Enseignement de l’éthique et prévention

par Didier Jourdan

Résumé

La santé publique, comme politique et comme champ de pratique, tient une place importante dans la vie sociale. Elle trouve son expression dans un large éventail d’interventions qui se réfèrent à la surveillance de l’état de santé de la population, à l’organisation des services de santé, à la sécurité sanitaire, à la prévention ou à la promotion de la santé.
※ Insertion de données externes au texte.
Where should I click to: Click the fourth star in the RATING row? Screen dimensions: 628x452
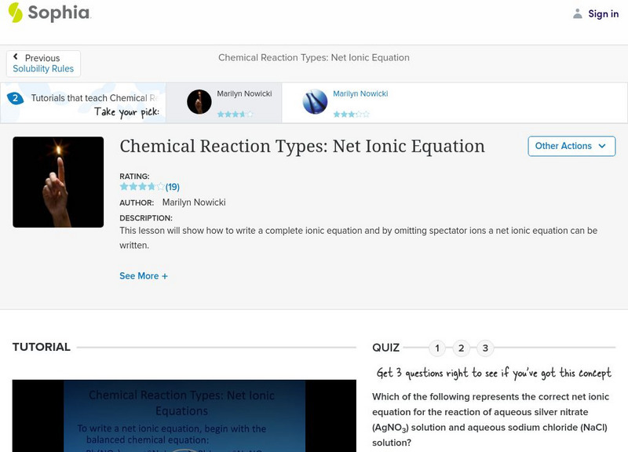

Ces interventions de santé publique ne sont pas neutres, elles posent de sérieux problèmes éthiques. Qu’il s’agisse de la gestion des crises sanitaires, du statut des données personnelles collectées sur les personnes ou bien des pratiques de dépistage à but préventif, les débats de ces dernières années les ont mis en lumière. Sur quoi fonder la légitimité de telle ou telle politique de santé publique qui limite la liberté des individus à disposer d’eux-mêmes ? Qu’est ce qui la motive ? A quelle vision du rôle des pouvoirs publics cette intervention se réfère-t-elle ? Qui décide de ce qui doit être promu ou proscrit ? etc. Le caractère crucial de ces questions est renforcé par le fait qu’il s’agit d’intervenir sur la santé, non pas seulement dans un cadre curatif (en réponse à une demande de soin) ou en contexte épidémique (crise sanitaire), mais dans un cadre préventif (avant qu’une maladie ne se soit déclarée et sans que la personne ne l’ait demandé). Donner les moyens à tous les acteurs de porter un jugement éthique sur les politiques et les pratiques de prévention est ainsi un enjeu central.